Yi Han baissa les yeux, comme pour cacher quelque chose, et s'inclina légèrement en disant : « Jeune Maître, le jeune Maître Han est venu vous dire au revoir, et il se trouve juste devant la porte. »
J'ai acquiescé d'un signe de tête et dit : « Qu'il se repose un moment dans la chambre d'à côté, je le verrai plus tard. » Après cela, je me suis tournée vers Yang Yi et lui ai présenté mes sincères excuses : « Votre Majesté, je ne me sens pas bien aujourd'hui et je vous ai négligée. »
L'expression rigide de Yang Yi s'adoucit et il sourit doucement : « Lin Yu, tu es trop gentil. Vu que c'est dû à ton malaise, comment pourrais-je t'en vouloir ? Bon, je retourne au palais. Repose-toi aussi. »

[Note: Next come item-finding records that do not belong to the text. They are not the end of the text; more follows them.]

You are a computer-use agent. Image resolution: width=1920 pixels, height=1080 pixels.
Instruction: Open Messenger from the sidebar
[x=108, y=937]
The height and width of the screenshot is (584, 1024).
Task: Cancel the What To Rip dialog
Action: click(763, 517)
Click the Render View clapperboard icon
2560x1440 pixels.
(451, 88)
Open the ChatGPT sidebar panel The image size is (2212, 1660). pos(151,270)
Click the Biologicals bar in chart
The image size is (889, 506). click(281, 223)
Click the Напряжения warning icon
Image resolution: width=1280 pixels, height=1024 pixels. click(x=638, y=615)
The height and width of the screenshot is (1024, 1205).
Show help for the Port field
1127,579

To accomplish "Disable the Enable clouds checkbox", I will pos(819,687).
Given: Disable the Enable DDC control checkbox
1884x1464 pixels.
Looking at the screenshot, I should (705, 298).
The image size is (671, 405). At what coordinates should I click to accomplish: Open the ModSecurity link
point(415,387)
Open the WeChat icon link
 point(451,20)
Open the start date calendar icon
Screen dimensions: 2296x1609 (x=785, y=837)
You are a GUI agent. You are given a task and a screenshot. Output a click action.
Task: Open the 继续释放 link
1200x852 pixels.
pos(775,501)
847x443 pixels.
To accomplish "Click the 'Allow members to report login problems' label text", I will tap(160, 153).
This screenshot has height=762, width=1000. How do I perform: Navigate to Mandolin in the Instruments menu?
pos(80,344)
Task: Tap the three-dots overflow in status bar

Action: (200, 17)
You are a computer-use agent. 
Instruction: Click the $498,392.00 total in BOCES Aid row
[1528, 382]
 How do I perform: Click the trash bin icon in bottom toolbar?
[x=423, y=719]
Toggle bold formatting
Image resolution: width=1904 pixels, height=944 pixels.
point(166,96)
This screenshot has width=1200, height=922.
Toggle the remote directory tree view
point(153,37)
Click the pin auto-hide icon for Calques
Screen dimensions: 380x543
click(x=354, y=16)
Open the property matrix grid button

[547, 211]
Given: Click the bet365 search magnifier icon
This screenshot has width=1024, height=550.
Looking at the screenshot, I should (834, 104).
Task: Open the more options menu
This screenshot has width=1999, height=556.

J'ai hoché la tête à plusieurs reprises et j'ai dit : « Votre Majesté, je vous dis adieu avec respect. » J'étais impatiente qu'il parte. Mais soudain, je l'ai vu se retourner, un large sourire aux lèvres. Il s'est penché vers moi et a dit d'une voix grave : « Lin Yu, je sais que tu ne veux pas épouser la princesse. J'ai donc fait rédiger un autre décret pour me ménager une porte de sortie. Tu ne peux absolument pas refuser une nouvelle fois. »
J'ai sursauté et me suis approché pour demander quel était le décret quand je l'ai vu faire un geste de la main, se retourner et partir précipitamment. Juste avant de quitter la pièce, il s'est arrêté un instant. Je ne pouvais pas voir son regard, mais j'ai clairement perçu la froideur glaciale des yeux de Yi Han.
Ce n'est que lorsque ses pas s'éloignèrent enfin et que l'on entendit au loin le départ de l'Empereur que je me détendis complètement. En regardant les taches sur la courtepointe, je ne pus m'empêcher de soupirer profondément.